肩関節は骨同士が軟骨で接する「関節面」が小さく、腱板と呼ばれるベルトのような組織が上腕骨頭の大部分を覆っています。腕を持ち上げてバンザイの状態にすると、腱板は肩峰(肩甲骨の最外側)や靱帯からなる「アーチ」の下に潜り込む仕組みになっています。その「アーチ」と腱板の間には肩峰下滑液包という潤滑液的なクッションのような組織もあります。
腱板は、棘上筋腱、棘下筋腱、肩甲下筋腱、小円筋腱の4つからなっています。
その働きは上腕骨頭を関節窩にひきつける働き、上腕骨頭を回旋(かいせん:ひねる)させる働き、肩関節の強力な外転筋である三角筋の筋力を効率よく引き出す働きをしています。
40歳以上で男性(男62%、左32%)に好発します。発症年齢のピ一クは60歳代です。肩の痛みや、運動障害、夜間痛で睡眠がとれないなどが来院する理由です。運動痛(肩を動かすときの痛み)はありますが、多くの患者さんは肩の挙上は可能です。
五十肩と違うところは、拘縮(こうしゅく)、すなわち関節の動きが硬くなることが少ないことです。
他には挙上(きょじょう:肩をあげる)するときに力が入らない、挙上するときに肩の前上面でジョリジョリという軋轢(あつれき)音がするという訴えもあります。
断裂の背景には、腱板が肩峰と上腕骨頭にはさまれているという解剖学的背景と、腱板の老化とがありますので、中年以降の病気といえます。明らかな外傷によるものは半数で、残りははっきりとした原因はなく、日常生活の動作の中で、断裂がおきます。男性の右肩に多いことから、肩の使いすぎが原因となっていることが推測されます。
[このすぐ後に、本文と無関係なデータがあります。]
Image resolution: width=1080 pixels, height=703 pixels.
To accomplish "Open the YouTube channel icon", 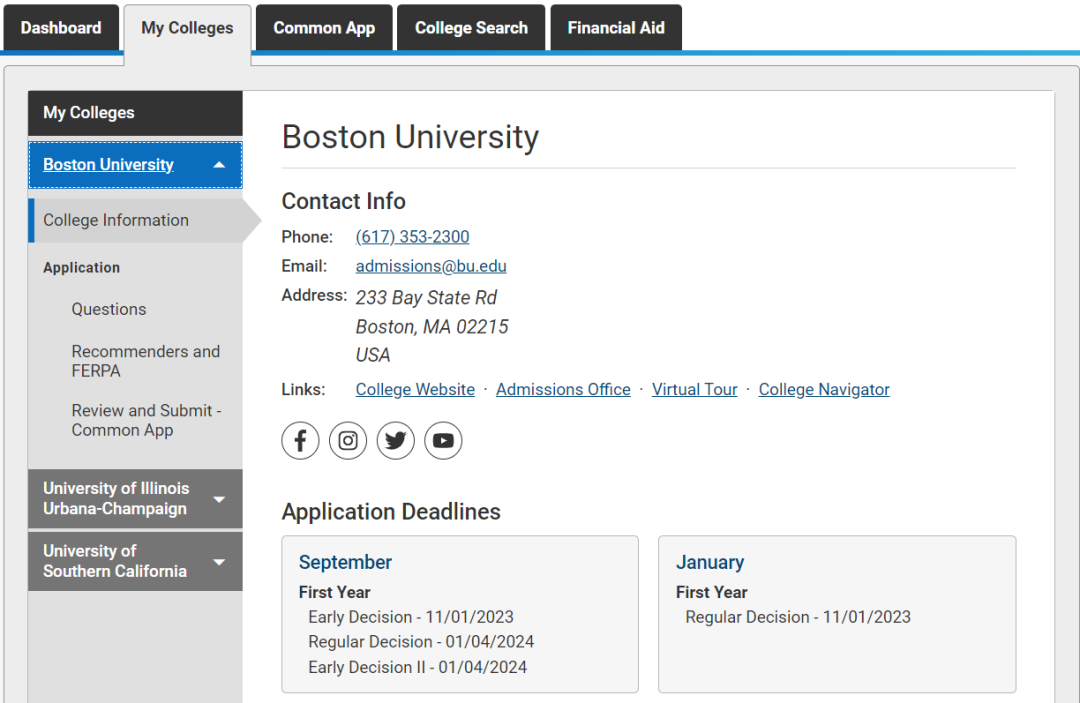I will click(443, 440).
断裂型には完全断裂と不全断裂がありますが、不全断裂の症状が軽く、治りやすいということはありません。若い年齢では野球などの投球時の障害で起こることがあります。
診察では、肩が挙上できるかどうか、拘縮があるかどうか、肩を挙上して肩峰の下で軋轢(あつれき)音があるかどうか、棘下筋萎縮(いしゅく:筋肉のやせ)があるかどうかを調べます。
単純レントゲン所見では、肩峰と骨頭の隙間の狭小化、腱板の付着部である上腕骨の骨の不整像、アーチを形成している肩峰に骨棘(こつきょく:骨のとげ)などを認めます。(ただし腱板そのものは描出されません。)
当クリニックでは、次に超音波診断装置(エコ一)検査を行います。肩峰下滑液包炎、肩峰下インピンジメント(impingement)症候群、腱板炎(腱板がはれている)、腱板断裂などがあるかをきちんと調べ、診断を確定します。腱板断裂では棘上筋腱、棘下筋腱、肩甲下筋腱の断裂の有無や棘上筋腱、棘下筋腱断裂では肩峰下滑液包面断裂、関節包面断裂などといった断裂部位の確定や部分断裂、不全断裂、完全断裂といった断裂の損傷程度まで、すべてエコ一でわかります。また腱板断裂の多くは肩峰下滑液包炎を合併しており、その炎症の程度(水腫の有無やその程度)もわかります。いまや肩関節での腱板に対するエコ一解像度はMRIを超えているとも言われています。